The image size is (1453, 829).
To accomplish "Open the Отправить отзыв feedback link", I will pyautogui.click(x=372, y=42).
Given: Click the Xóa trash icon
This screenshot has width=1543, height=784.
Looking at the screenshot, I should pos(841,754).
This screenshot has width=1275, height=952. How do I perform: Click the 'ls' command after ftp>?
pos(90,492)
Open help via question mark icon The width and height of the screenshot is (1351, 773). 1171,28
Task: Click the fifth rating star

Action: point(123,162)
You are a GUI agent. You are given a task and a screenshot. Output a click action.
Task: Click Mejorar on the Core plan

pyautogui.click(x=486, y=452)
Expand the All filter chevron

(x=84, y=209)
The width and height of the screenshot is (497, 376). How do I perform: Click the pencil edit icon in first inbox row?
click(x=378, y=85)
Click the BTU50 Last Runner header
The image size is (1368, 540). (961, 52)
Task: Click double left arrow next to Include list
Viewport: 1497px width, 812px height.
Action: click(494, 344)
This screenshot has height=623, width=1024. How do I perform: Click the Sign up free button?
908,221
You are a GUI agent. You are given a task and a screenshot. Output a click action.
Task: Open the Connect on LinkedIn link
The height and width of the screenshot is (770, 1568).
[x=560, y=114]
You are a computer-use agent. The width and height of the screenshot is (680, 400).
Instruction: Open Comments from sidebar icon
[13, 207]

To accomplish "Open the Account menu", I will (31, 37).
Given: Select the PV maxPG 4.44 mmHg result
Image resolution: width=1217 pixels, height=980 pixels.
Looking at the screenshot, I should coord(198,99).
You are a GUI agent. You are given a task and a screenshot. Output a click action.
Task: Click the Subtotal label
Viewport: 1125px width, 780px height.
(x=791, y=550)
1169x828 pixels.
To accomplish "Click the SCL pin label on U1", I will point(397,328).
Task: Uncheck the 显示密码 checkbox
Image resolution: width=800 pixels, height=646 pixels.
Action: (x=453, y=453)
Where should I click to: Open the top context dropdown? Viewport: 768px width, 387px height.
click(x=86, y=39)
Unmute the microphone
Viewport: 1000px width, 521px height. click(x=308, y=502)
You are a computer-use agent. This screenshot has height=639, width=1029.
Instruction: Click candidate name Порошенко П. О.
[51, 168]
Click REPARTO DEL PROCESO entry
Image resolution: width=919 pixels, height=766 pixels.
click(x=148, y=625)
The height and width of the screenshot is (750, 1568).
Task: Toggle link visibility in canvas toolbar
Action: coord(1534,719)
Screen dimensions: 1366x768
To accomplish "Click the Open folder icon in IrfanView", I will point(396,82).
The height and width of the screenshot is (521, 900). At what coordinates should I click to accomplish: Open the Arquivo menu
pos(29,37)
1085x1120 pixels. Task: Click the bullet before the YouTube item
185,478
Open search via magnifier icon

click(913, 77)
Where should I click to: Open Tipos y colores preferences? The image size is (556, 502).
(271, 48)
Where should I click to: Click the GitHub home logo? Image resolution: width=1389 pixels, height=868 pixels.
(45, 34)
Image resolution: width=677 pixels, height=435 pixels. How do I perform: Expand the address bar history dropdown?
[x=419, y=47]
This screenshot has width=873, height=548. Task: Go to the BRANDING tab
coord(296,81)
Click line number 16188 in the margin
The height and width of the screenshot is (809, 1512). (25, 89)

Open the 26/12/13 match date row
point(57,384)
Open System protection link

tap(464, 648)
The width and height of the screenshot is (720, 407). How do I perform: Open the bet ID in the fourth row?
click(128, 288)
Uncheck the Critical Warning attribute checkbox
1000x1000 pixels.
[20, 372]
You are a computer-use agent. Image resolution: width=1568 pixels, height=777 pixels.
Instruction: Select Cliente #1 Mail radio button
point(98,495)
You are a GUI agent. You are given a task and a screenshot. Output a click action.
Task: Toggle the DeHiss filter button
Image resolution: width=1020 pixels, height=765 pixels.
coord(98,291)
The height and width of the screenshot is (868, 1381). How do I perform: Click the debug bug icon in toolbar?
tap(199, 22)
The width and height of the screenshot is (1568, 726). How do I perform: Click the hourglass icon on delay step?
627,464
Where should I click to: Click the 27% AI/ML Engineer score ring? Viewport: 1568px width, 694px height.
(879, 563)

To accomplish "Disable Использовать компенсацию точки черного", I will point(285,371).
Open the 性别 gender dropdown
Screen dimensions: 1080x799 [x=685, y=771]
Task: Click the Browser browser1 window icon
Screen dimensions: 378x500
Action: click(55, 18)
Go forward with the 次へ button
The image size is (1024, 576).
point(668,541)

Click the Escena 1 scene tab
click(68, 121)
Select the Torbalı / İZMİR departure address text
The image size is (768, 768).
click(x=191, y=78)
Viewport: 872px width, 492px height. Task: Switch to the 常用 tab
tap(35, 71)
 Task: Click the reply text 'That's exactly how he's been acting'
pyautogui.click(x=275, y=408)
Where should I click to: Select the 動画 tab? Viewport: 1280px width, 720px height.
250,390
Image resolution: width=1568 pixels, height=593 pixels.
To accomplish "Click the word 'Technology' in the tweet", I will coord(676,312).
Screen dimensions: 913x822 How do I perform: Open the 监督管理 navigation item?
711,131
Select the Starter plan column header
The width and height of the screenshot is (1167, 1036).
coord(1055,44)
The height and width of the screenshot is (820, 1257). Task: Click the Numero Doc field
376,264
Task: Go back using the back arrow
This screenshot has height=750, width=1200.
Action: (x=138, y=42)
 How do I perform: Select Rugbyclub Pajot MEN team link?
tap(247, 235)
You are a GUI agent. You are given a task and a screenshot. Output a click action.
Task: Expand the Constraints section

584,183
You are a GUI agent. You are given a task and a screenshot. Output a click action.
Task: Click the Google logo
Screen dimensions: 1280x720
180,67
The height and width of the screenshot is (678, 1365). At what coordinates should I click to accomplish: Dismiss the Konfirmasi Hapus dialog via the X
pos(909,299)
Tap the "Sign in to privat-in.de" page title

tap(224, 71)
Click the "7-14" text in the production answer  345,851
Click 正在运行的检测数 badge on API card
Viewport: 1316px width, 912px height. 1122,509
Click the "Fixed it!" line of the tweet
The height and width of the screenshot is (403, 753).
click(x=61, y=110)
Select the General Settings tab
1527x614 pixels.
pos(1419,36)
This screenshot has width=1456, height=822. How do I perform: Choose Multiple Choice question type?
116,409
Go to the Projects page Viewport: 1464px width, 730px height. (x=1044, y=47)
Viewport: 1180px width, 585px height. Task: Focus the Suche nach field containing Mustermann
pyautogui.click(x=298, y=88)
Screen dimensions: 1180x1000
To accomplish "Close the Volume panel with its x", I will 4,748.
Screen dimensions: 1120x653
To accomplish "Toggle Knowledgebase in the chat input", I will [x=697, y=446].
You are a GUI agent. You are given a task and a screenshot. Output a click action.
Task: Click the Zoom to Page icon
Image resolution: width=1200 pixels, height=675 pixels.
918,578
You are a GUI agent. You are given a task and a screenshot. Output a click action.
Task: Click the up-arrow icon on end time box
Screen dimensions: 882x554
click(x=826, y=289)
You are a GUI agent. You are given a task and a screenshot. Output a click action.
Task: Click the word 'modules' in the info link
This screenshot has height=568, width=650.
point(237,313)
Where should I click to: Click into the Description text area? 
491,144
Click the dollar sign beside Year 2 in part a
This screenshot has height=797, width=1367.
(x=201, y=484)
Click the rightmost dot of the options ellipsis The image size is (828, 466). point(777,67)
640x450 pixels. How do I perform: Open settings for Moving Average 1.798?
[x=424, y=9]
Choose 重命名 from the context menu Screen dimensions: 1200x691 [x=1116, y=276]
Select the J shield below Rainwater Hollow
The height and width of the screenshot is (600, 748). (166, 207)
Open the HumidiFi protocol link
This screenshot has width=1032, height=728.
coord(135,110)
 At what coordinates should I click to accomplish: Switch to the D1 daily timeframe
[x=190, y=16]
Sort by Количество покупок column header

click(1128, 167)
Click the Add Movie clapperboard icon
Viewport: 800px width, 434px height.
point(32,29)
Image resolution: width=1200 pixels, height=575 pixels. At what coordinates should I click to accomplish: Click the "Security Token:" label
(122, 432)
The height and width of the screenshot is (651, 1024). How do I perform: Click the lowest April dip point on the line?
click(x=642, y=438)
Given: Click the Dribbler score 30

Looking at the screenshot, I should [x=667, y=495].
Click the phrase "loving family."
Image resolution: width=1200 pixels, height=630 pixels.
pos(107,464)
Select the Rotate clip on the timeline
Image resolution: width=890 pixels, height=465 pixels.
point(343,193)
-------
◆ **What is expected**
All lines above from the one containing "Screen dimensions: 913x822" to the one containing "of the tweet" must be repeated exactly, both lines included, and no others.

◆ **Task answer**
Screen dimensions: 913x822 How do I perform: Open the 监督管理 navigation item?
711,131
Select the Starter plan column header
The width and height of the screenshot is (1167, 1036).
coord(1055,44)
The height and width of the screenshot is (820, 1257). Task: Click the Numero Doc field
376,264
Task: Go back using the back arrow
This screenshot has height=750, width=1200.
Action: (x=138, y=42)
 How do I perform: Select Rugbyclub Pajot MEN team link?
tap(247, 235)
You are a GUI agent. You are given a task and a screenshot. Output a click action.
Task: Expand the Constraints section

584,183
You are a GUI agent. You are given a task and a screenshot. Output a click action.
Task: Click the Google logo
Screen dimensions: 1280x720
180,67
The height and width of the screenshot is (678, 1365). At what coordinates should I click to accomplish: Dismiss the Konfirmasi Hapus dialog via the X
pos(909,299)
Tap the "Sign in to privat-in.de" page title

tap(224, 71)
Click the "7-14" text in the production answer  345,851
Click 正在运行的检测数 badge on API card
Viewport: 1316px width, 912px height. 1122,509
Click the "Fixed it!" line of the tweet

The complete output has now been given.